§ **Problem requirements**: Please set down, word for word, the line that contains "You are a computer-use" and every line after it to the end of the entries below, omitting the pictures.

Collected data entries
--------------------------------

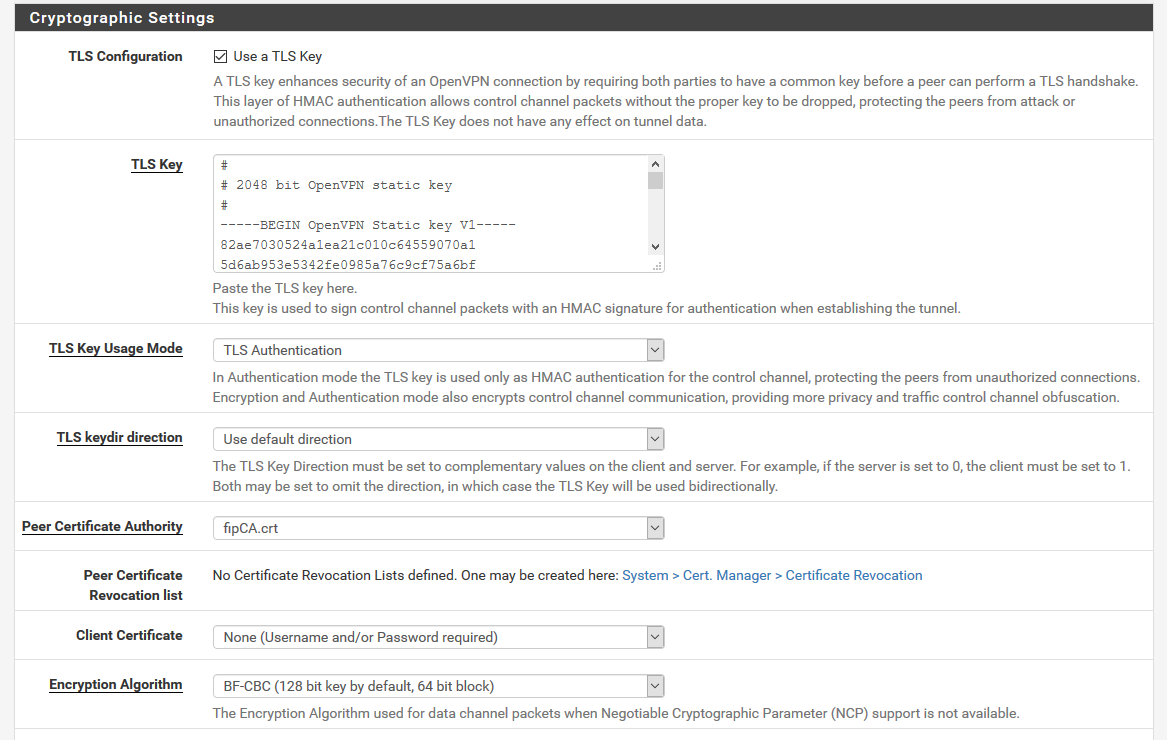Click the underlined Peer Certificate Authority label
This screenshot has height=740, width=1167.
pos(102,526)
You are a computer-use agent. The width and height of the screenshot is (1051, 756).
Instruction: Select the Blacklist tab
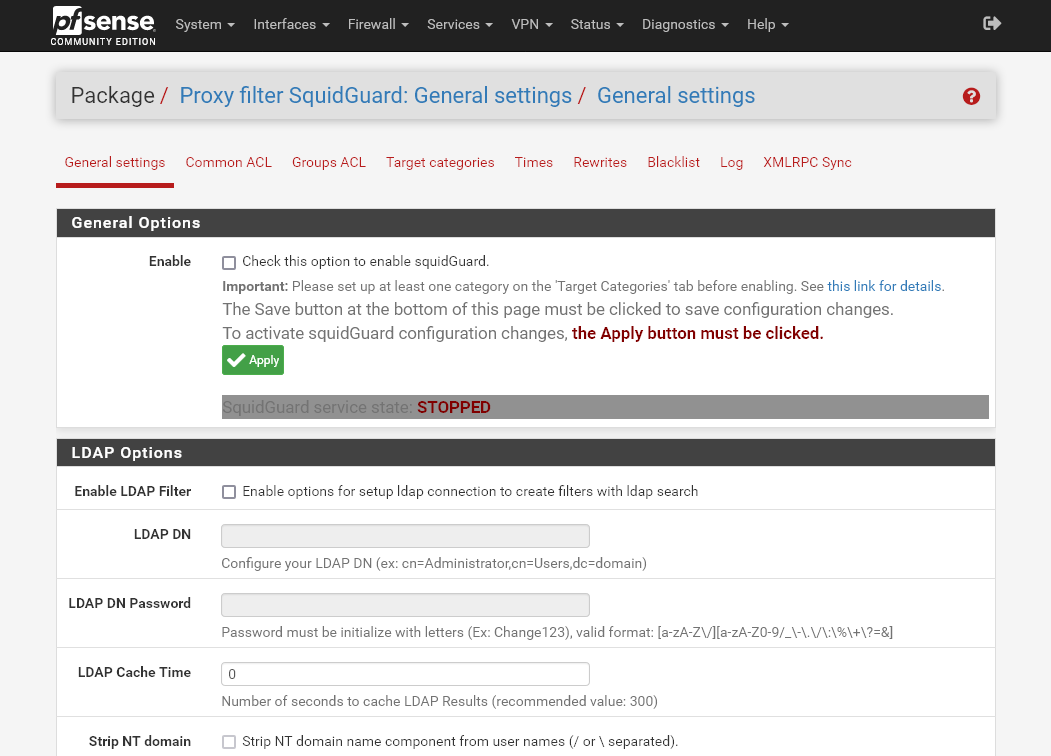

--------------------------------

§ **Task result**:
You are a computer-use agent. The width and height of the screenshot is (1051, 756).
Instruction: Select the Blacklist tab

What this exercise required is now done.